## [Dataset entries]

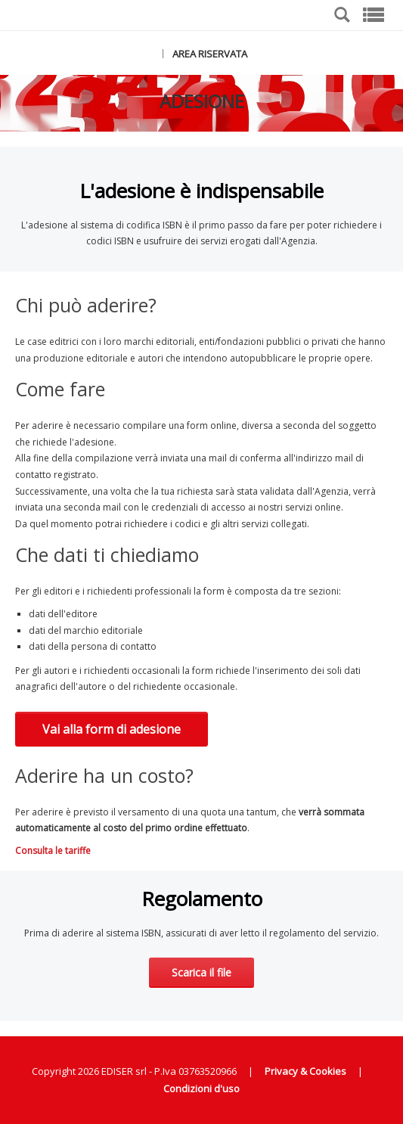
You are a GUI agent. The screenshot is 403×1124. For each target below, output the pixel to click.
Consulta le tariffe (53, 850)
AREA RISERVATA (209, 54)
...
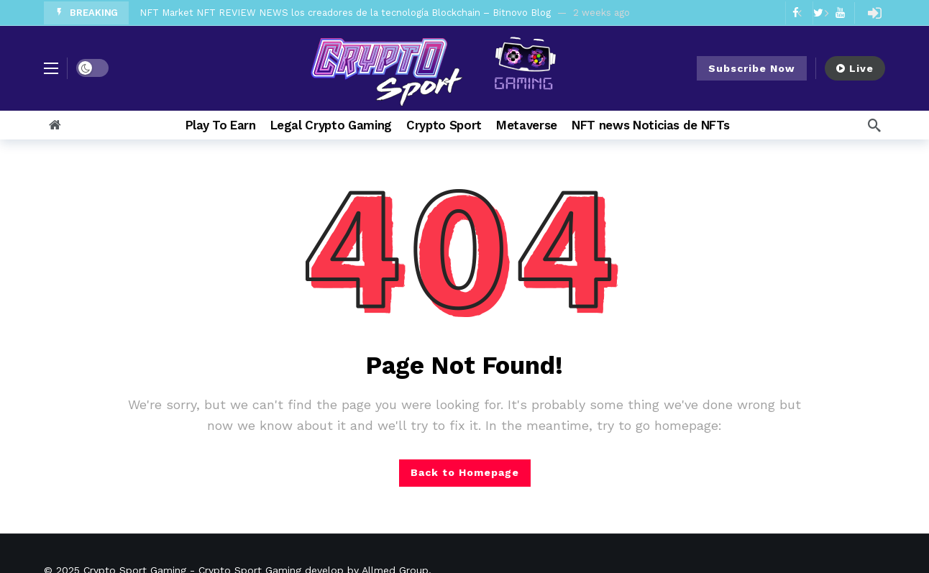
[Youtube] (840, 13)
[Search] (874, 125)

## [Your goal]
Find every line in the entries above that contains the string "target" and copy each of those lines. Case counts.

## [Solution to the problem]
You are a GUI agent. The screenshot is 403×1124. For each target below, output the pixel to click.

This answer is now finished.